Hari minggu adalah satu-satunya hari dimana Oh Sehun bisa benar-benar menikmati tidurnya tanpa harus mengingat sekolah. Tapi sepertinya tidak untuk hari minggu ini. Tidur damai Sehun terganggu ketika ia mendengar suara ibunya.

"Sehun-ah... Sehun-ah..."

Sehun membuka matanya. Matanya menyipit guna membiasakan dengan cahaya yang tiba-tiba menusuk. Sehun melayangkan matanya pada jam dinding, masih jam sembilan. Terlalu pagi untuk bangun di hari minggu. Ugh, kenapa ibunya membangunkannya begitu cepat? Biasanya juga tidak pernah. "Umma, aku masih mengantuk..." keluhnya.

"Aish, ada temanmu menunggu di bawah. Sana turun."

"Teman?" Sehun mengerutkan alis. Seingatnya ia tidak membuat janji dengan siapa pun hari minggu ini. Jadi siapa yang dimaksud ibunya?

"Jangan banyak berpikir, sana turun. Kasihan temanmu menunggu dari tadi." Sehun mengangguk. Dengan malas-malasan ia bangkit dari tempat tidur. Sebelum menuju lantai satu, Sehun pergi ke kamar mandi terlebih dahulu untuk mencuci muka. Setelah merapikan rambutnya ia berjalan menuruni tangga.

Sehun memicingkan matanya saat ia menangkap sosok yang disebut ibunya itu.
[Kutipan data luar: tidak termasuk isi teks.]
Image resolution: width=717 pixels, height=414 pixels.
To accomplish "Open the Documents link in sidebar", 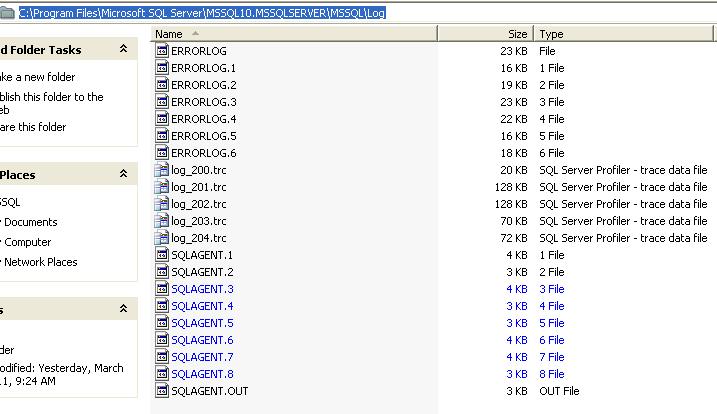I will coord(30,222).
Orang itu membelakanginya sehingga Sehun tidak bisa mengenalinya. Hanya saja dari posturnya seperti...

"Oh, Sehunnie."

"L-Luhan sunbaenim?!" Itu benar-benar Luhan. Tepat seperti dugaan Sehun sebelumnya. Tapi... Tapi... Apa yang Luhan lakukan di sini? Sehun ingat Luhan tidak membuat janji apapun untuk hari minggu ini. "A-ada apa kemari?" Sehun bertanya dengan polosnya.

Luhan tampak terkejut, sedikit. Namun raut terkejut itu kemudian diubah ke raut wajah hangatnya, "Aku ingin mengajakmu ke taman bermain, bagaimana?"
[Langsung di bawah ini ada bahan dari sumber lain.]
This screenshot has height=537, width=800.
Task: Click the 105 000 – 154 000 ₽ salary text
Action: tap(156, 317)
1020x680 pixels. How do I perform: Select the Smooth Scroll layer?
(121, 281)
"A-Apa?" Kini berganti Sehun yang terkejut. Oh apa ini? Pagi-pagi sunbae-nya sudah datang ke rumah, mengajak ke taman bermain pula.

"Aku sudah membeli tiketnya. Tapi kalau kau tidak bisa, tidak apa."

"T-tunggu di sini! Aku akan mandi dan bersiap. Aku janji tidak akan lama!"ujar Sehun cepat dan kemudian dengan terburu-buru ia melesat ke lantai dua, kamarnya. Tindakan Sehun itu membuat Luhan tidak bisa menahan tawanya. Sehun sangat lucu, sangat menggemaskan. Namun sesuatu membuat senyum itu memudar. Luhan menghela napas. Ia hanya bisa tersenyum miris.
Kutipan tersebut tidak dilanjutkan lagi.